I am superstitious. I collect lucky pennies, avoid cracks in the sidewalk, and when a clock reads 11:11 or 1:11, I make a wish. Which is why I rarely share when things are going well. Because when I do, it is followed shortly by a post that either hints at relapse or describes one in full.

So it is with a tempt of fate that I share: things are going well. No longer does that need to mean, though, that Swenny is sober. It reflects instead a new frame of mind. One with right angles squared by the experiences and support of others.

In an effort to not borrow too heavily from the future, I have been immersing myself in each day and dunking Swenny along with me. Which is partly why last week found us boarding a plane – together – to visit family. My last three trips I took alone, only to return to relapses that were difficult and damaging. So with me he came.

A few days in, shaky hands revealed withdrawal. Where my sister saw the positive in their signal that he wasn’t drinking, to me it meant only that he had been. Until he couldn’t. Because consecutive twenty-four hour stretches spent with me ensured that he wouldn’t. It took just one day home, though, at a distance kept safely from me, to steady him.

And the community with which I have surrounded myself has steadied me. Among family and friends, favorite writers and even readers of swennyandcher is where I live. Where some provide advice and others bring support. Where still others reach generously and sometimes painfully into their own experiences with alcoholism to help me see through. Swenny, I hope, is living likewise in his own shelter of others…family, friends, co-workers past and present, and the sober communities with which he is engaged.

So it has become that even though the address we write in the upper lefthand corner of an envelope might be the same, Swenny and I live in different places. In the shelter of distinct groups of others and each other all at once. My broadened frame of mind accepts this as perfectly okay. Because wherever it is we live, it is the right place…or places. For us. For now.

 

 

war…and peace

The other day, Swenny returned home from a meeting and greeted me with a truce. No longer, he said, will he treat me as the enemy. Caught in a moment that presented the last many years as a three-sided war, he offered to fight now alongside me.

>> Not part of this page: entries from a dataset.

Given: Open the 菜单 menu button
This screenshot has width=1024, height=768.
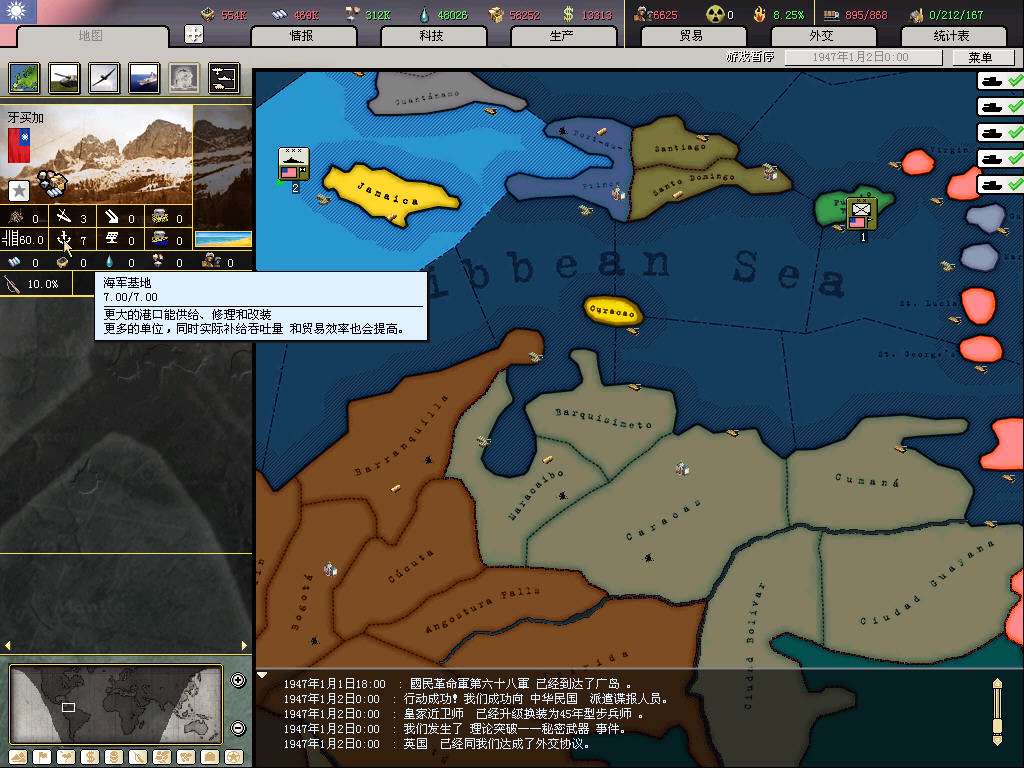Looking at the screenshot, I should click(x=980, y=58).
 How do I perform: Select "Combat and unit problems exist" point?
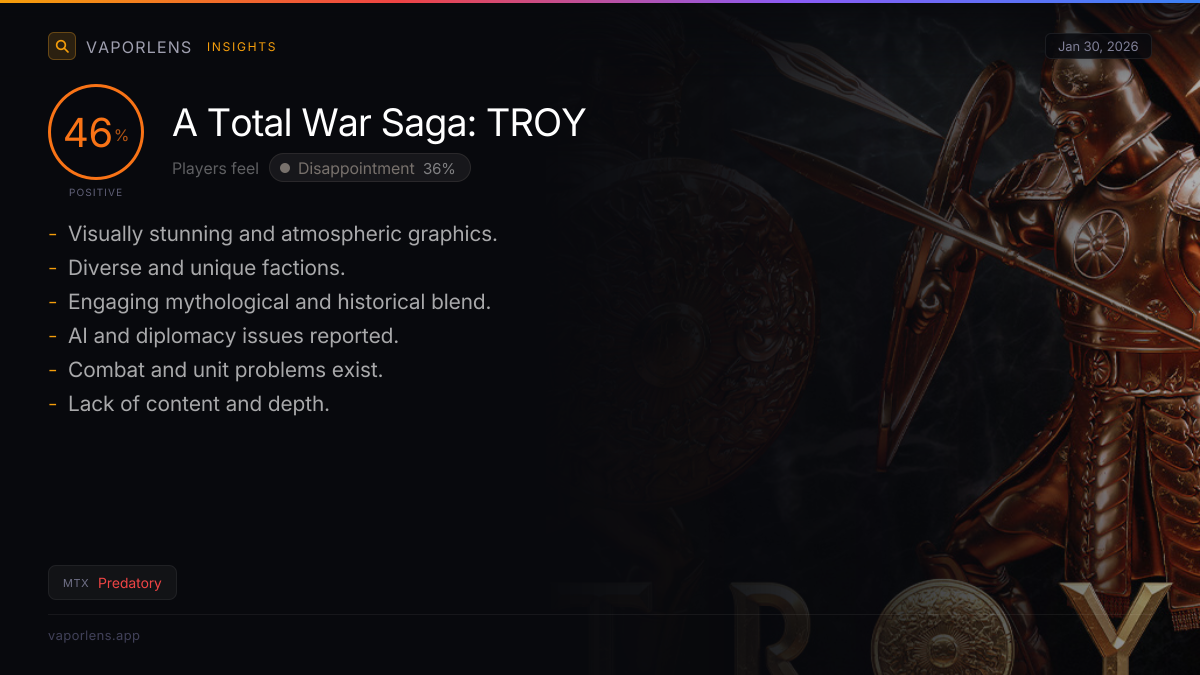click(225, 370)
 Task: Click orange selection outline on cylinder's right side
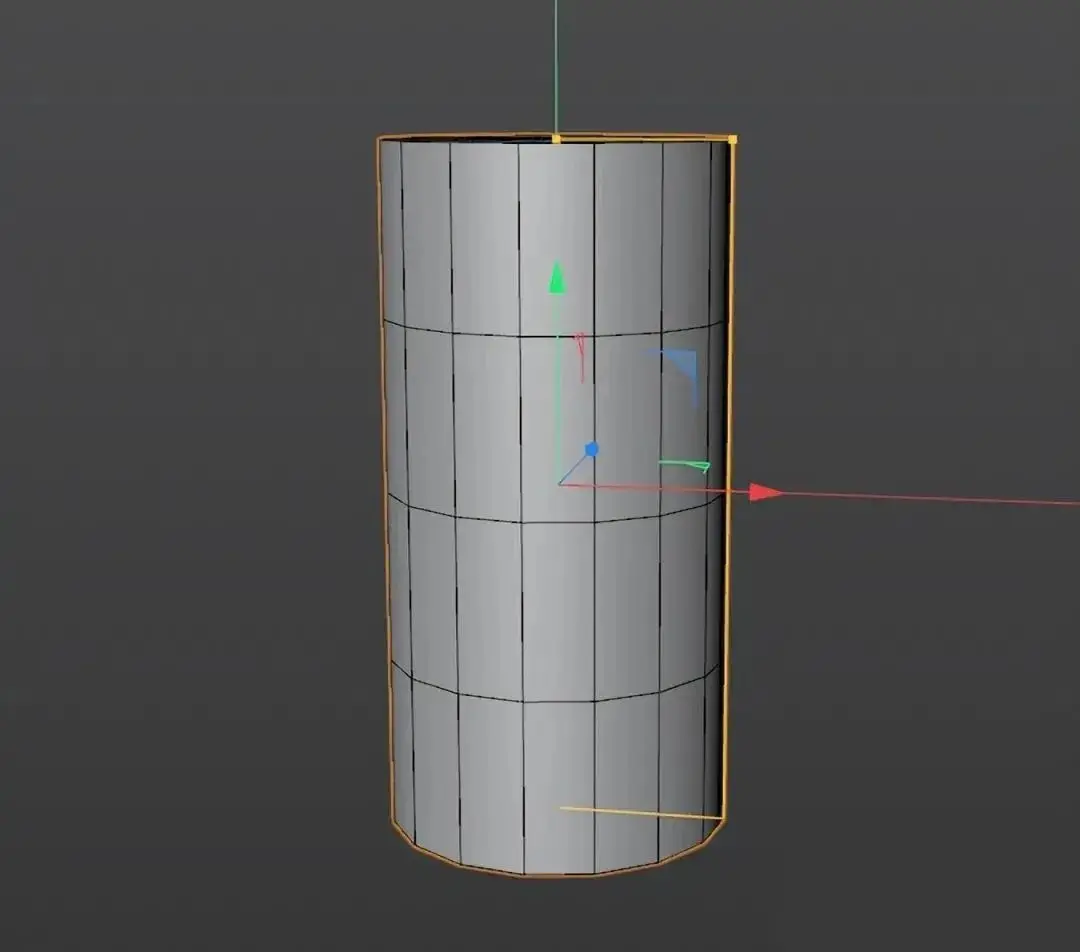(x=729, y=450)
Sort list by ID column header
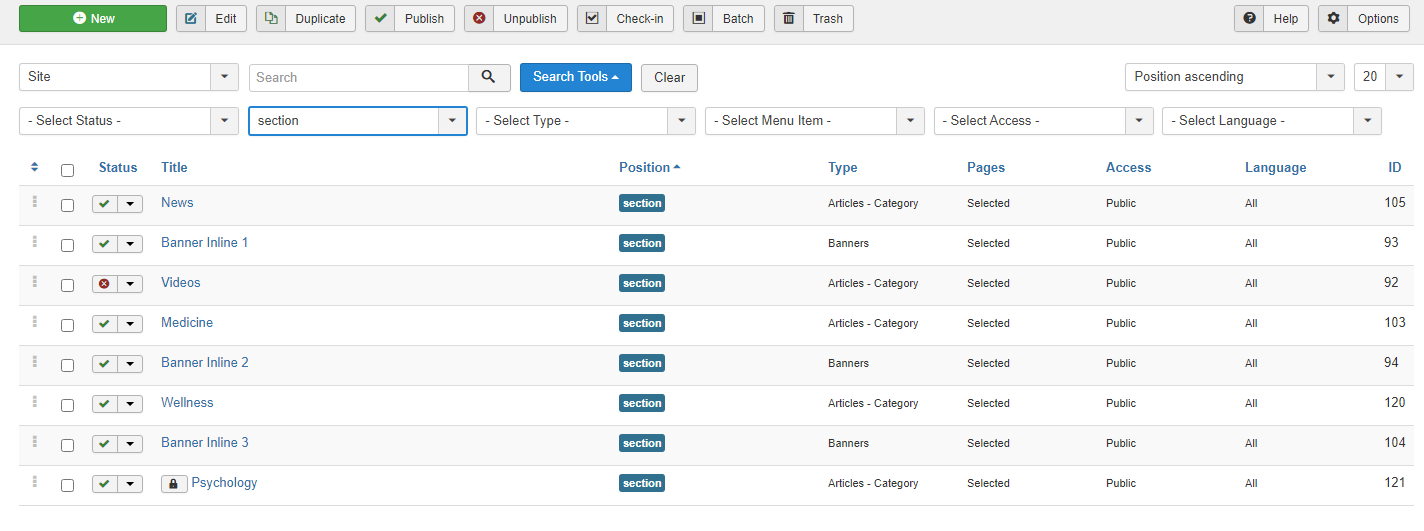The width and height of the screenshot is (1424, 531). 1394,168
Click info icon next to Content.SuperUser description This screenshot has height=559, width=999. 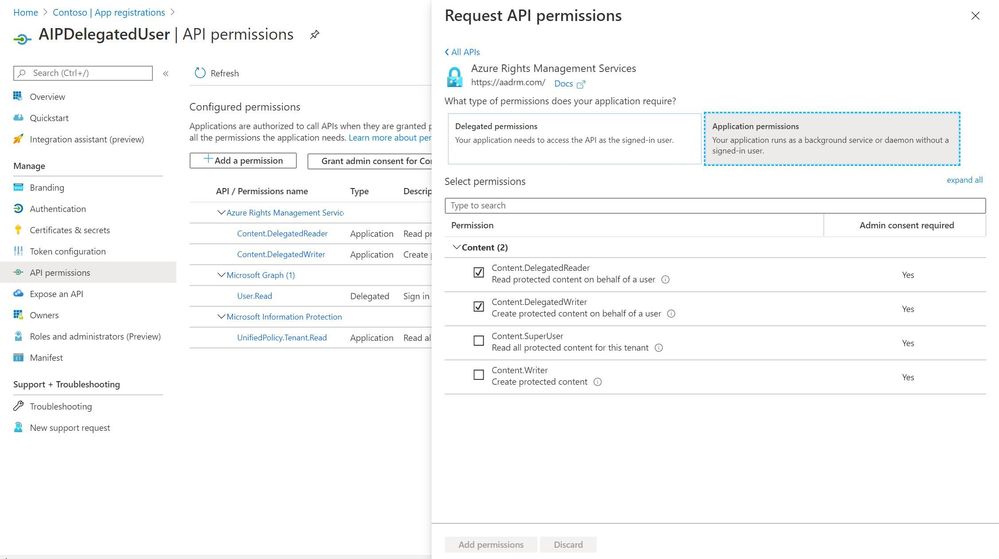point(659,348)
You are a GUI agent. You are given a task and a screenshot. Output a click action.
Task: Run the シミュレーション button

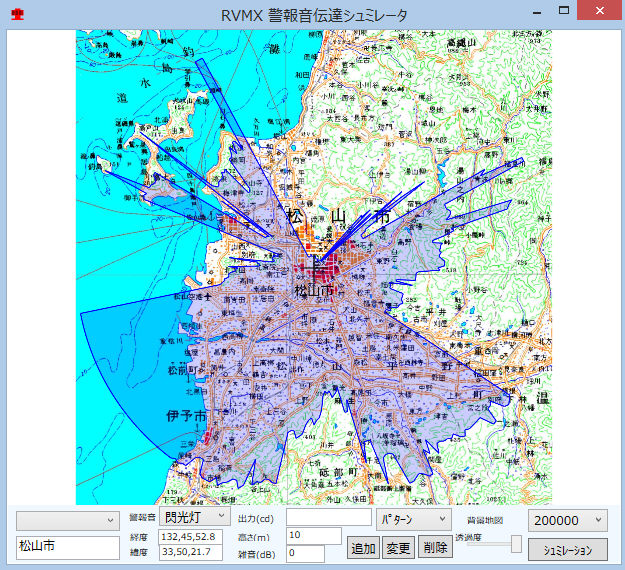(567, 549)
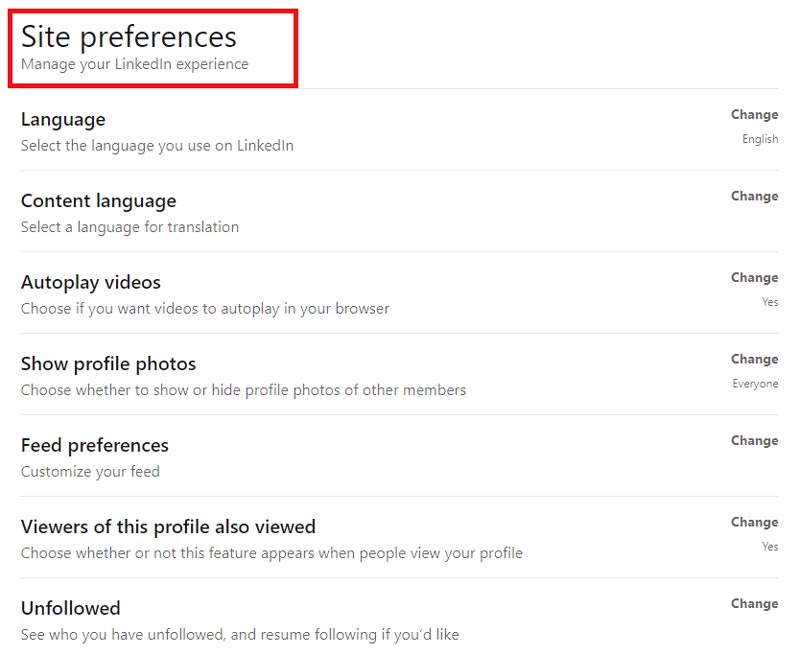The height and width of the screenshot is (655, 800).
Task: Click Change for Show profile photos
Action: 754,359
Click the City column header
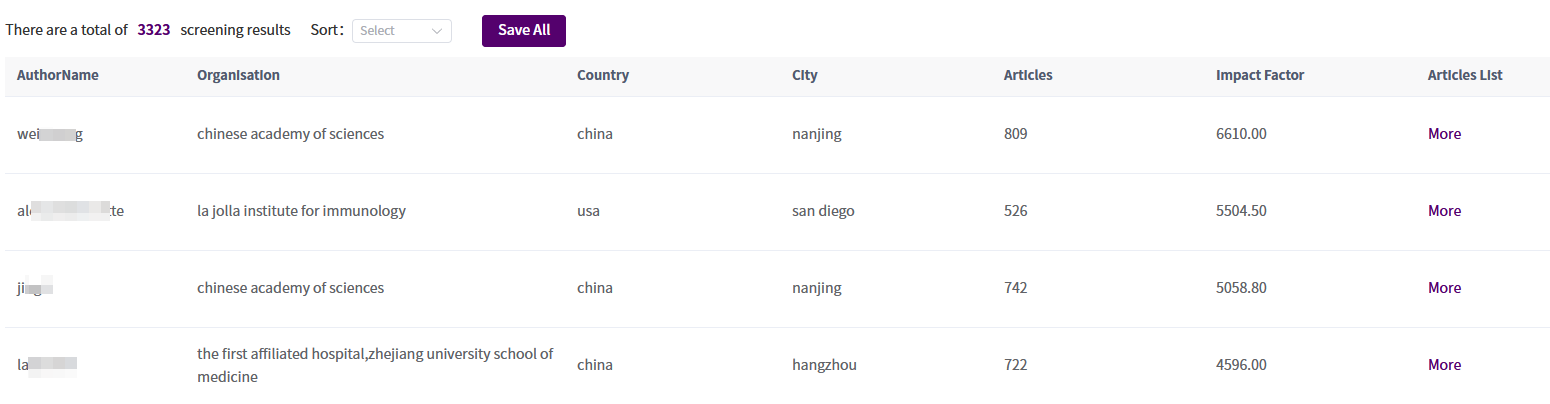The height and width of the screenshot is (404, 1550). click(x=804, y=75)
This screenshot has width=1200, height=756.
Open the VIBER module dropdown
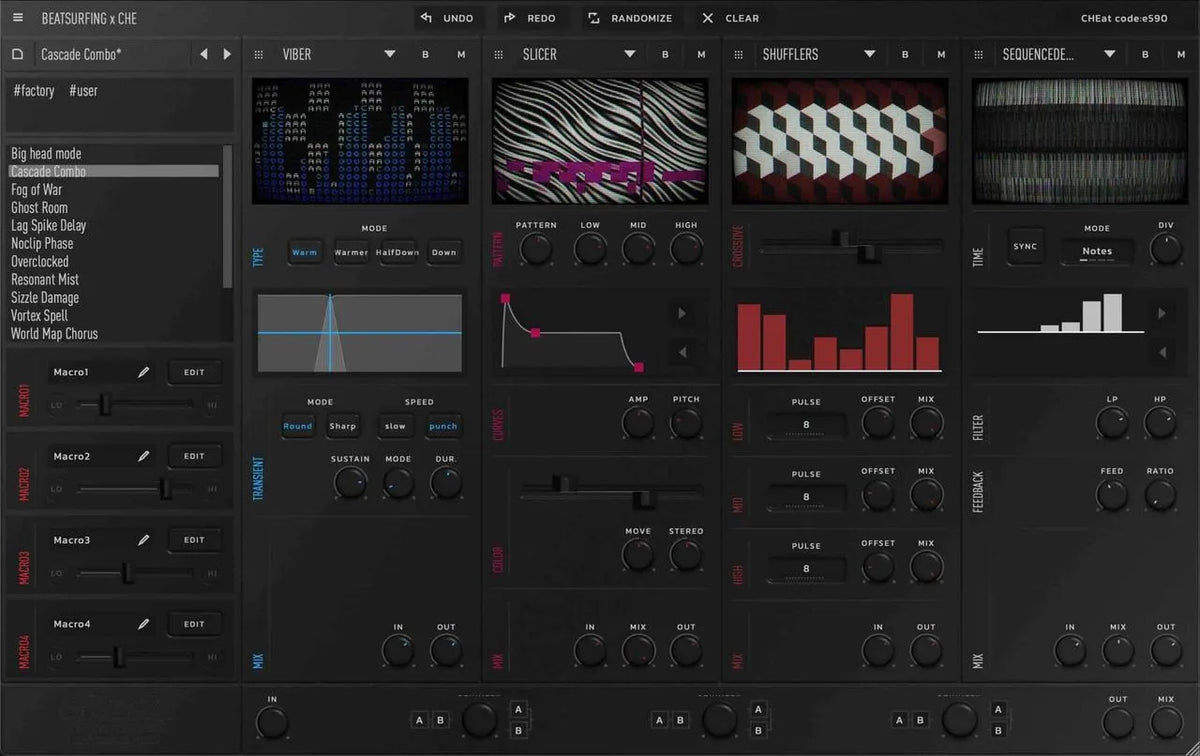click(x=389, y=54)
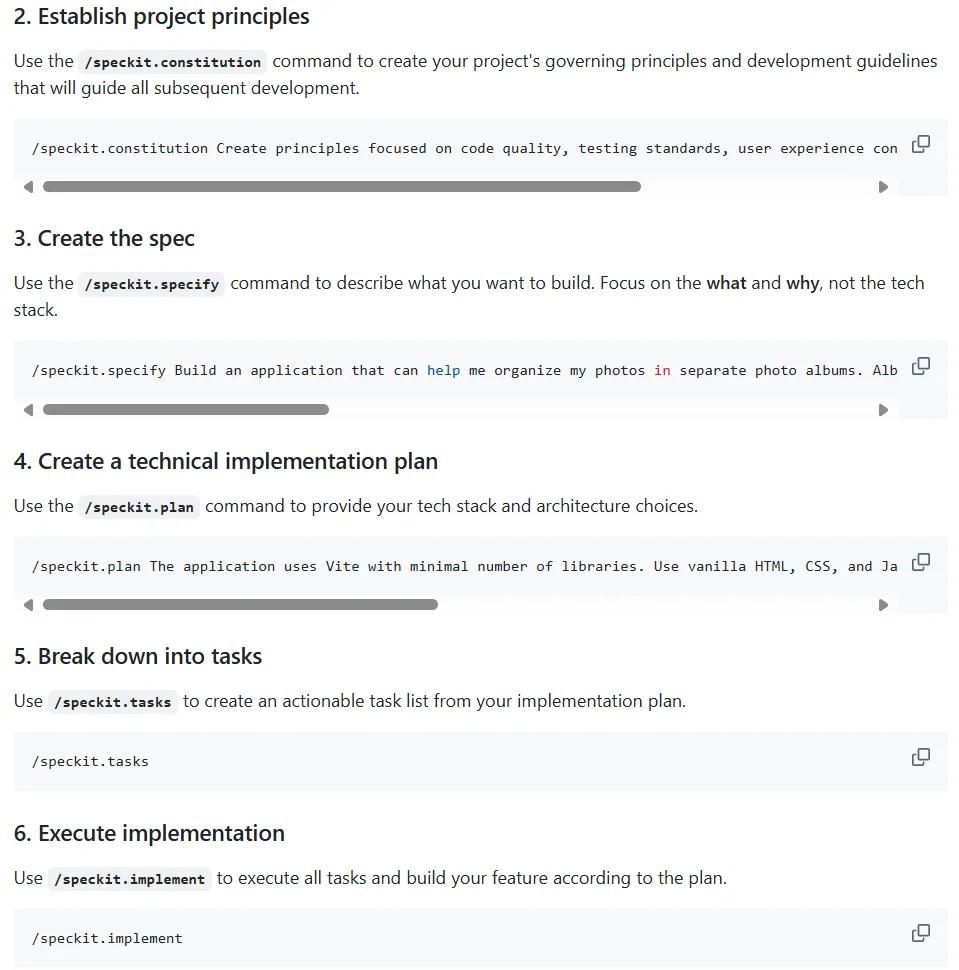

Where I had considered us comrades, he thought us to be enemies. Because anyone that comes between him and alcohol is the enemy. Swenny the alcoholic claims this truth. The husband, father, brother, son and friend in him deny it, but alcoholism renders them irrelevant at best, hostile and destructive at worst.

Unsure where it leaves me, I listened to his explanation. And what I heard was a promise. Not a promise to stop drinking, but a promise that when I extend my hand, he will take it. That before I am prompted to  search for bottles, he will acknowledge the strength of the opponent we face with evidence of a retreat not taken. That he trusts I am motivated by what is best for him while understanding that others hurt, too. And that the next time I return to the front, I will do so armed with his willingness to consider resources left yet un-enlisted.

Most importantly, I heard a promise that never again will I find him behind enemy lines battling against me. And my promise to him? To keep fighting.

 

 

The Bend in the River

Long ago, I removed from my hope chest the dream of a house at the bend in the river where the cottonwoods grow. It was a concept borne of cowboy swagger, and it wasn’t for me.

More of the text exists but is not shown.